Wow, this is my 200th post!  In honour of this, I thought I'd write about something a little bit different today.  Earlier this week Gail from Today's Agenda posted on her blog inviting readers to ask her questions.  If you asked her a question, she would ask one in return.
 
I posted a question for her, and the one she asked me was "What are your favourite and least favourite things about the place you live?"
 
So, today I'm going to tell you a bit about where I live, and what I love about it.
 
I live in a small town called Berkhamsted, in West Hertfordshire, about 25 miles North-West of London. 
 
Berkhamsted dates back to Roman times, the current High Street is where the ancient Roman Akeman Street ran from St Albans to Cirencester.
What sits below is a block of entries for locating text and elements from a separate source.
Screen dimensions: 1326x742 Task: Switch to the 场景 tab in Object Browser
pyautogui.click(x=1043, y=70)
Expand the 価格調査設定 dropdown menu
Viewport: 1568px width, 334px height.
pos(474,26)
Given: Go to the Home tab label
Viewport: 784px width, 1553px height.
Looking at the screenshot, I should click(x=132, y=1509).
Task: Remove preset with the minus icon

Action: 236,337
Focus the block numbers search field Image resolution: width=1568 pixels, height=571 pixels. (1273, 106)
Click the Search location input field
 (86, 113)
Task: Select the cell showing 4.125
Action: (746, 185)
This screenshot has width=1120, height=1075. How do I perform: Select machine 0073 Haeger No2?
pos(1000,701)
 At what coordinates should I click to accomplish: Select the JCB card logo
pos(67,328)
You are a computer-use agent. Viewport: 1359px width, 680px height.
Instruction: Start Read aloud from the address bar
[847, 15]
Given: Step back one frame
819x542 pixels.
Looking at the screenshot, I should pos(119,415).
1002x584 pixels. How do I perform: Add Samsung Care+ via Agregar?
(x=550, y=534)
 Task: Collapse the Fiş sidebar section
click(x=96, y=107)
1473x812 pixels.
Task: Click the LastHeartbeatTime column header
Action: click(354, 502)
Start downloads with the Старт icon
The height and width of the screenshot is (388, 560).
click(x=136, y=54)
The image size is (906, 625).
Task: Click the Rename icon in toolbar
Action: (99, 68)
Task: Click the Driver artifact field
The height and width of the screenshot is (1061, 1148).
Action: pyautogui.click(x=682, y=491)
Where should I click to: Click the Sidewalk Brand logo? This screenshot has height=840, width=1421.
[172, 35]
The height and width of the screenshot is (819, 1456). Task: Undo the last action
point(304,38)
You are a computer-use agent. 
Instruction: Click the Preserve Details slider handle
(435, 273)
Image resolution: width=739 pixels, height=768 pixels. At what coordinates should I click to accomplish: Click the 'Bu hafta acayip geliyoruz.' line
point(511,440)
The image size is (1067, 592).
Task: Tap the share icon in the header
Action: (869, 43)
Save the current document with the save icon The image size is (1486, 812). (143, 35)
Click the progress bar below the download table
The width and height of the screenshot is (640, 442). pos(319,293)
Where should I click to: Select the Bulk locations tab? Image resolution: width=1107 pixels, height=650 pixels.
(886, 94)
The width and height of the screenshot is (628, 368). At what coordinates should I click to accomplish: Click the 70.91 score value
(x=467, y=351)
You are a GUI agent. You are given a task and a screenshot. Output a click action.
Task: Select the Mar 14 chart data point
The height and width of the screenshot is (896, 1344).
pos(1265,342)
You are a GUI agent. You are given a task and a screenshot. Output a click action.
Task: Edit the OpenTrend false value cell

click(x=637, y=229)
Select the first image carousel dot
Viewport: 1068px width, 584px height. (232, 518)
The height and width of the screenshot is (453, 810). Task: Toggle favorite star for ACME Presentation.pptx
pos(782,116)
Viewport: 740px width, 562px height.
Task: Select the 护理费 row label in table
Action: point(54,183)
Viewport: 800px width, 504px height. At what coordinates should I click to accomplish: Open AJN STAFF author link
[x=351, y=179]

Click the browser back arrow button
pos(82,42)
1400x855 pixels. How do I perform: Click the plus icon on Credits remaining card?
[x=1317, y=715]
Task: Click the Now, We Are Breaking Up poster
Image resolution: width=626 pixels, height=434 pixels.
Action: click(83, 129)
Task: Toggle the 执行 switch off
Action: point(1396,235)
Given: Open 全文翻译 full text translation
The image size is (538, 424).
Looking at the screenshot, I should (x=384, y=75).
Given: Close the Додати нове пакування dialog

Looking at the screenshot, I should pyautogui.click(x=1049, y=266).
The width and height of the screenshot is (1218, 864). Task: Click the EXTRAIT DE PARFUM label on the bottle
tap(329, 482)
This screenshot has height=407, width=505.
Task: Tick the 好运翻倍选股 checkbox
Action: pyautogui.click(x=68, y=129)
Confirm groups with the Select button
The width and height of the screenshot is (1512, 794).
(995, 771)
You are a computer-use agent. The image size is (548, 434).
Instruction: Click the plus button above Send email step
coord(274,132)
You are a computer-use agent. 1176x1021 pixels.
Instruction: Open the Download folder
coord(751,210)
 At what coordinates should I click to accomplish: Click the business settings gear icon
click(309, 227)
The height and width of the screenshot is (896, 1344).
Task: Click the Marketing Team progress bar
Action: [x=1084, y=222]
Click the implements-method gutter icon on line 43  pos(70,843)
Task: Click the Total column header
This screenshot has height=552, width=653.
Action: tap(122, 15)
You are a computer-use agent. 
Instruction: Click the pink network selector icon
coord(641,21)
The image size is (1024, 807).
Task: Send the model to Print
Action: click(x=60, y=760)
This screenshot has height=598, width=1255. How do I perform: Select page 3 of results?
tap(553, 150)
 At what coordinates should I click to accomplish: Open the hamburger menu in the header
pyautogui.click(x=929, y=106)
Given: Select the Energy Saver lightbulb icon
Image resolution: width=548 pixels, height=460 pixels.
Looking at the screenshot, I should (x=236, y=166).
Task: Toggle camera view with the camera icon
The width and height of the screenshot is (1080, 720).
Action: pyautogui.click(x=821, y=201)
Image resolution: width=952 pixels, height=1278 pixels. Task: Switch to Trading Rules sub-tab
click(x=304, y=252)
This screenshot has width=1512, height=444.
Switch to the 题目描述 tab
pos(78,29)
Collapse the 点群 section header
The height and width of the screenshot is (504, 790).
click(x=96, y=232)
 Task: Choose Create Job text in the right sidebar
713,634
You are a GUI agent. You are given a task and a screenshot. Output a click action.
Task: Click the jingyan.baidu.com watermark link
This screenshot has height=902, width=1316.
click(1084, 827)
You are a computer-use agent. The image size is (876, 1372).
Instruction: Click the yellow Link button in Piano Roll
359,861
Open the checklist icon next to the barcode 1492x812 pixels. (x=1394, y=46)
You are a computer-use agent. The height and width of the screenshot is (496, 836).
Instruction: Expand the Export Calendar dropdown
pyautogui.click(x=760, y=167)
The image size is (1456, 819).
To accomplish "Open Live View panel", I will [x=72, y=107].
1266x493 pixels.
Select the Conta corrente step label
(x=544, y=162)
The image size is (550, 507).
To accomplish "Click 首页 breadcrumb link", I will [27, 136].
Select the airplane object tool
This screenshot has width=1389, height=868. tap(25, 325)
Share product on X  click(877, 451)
Berkhamsted first featured in history in 1066 after the Battle of Hastings, when William the Conqueror received the surrender of the Anglo-Saxon English in the town.
 
The town has ruins of a medieval castle which was host to many medieval kings and queens. 
 


 
 
In more recent history the author Graham Greene lived in the town, and attended the Boys School, where his father was headmaster.
 
The High Street features many independent shops and varied architecture, along with numerous restaurants, pubs and bars. 
 
 
Top left in the above picture is the old town hall, where we held our wedding reception.
 
Berkhamsted is a lovely place to visit on a weekend morning for breakfast or coffee and cake.  We live about 15 minutes walk from the centre of the town, so in nice weather we will often walk into the town for just this purpose.  We did so this morning.
 
The Grand Union Canal runs through the town, and it's a lovely alternative to walk into town along the tow path in good weather - it can get very muddy! 
 
 
 
One of my favourite things is to walk this way in the winter - if it's really cold the canal freezes over.
 
 
 
Berkhamsted is also home to The Rex cinema, which was named by the BBC as "possibly Britain's most beautiful cinema".  The cinema first opened in 1938 and closed 50 years later.  After being left derelict for 16 years, it was completely refurbished in it's original art deco style and reopened in 2004. 
 
 
 
Once you've visited the Rex, you don't want the multiplex experience!
 
As I was writing this post, I kept thinking about Gail's original question, and I find I can't really answer it fully.  I love everything about this town, from it's location set in the Chiltern Hills - we can be in the countryside in a matter of minutes - to the fact that whenever you walk along the High Street you're almost guaranteed to meet someone you know.   And I can't actually think of anything I don't like about it at all.
 
I hope you've enjoyed my little tour around my town.  I've lived here for 17 years, and couldn't imagine living anywhere else.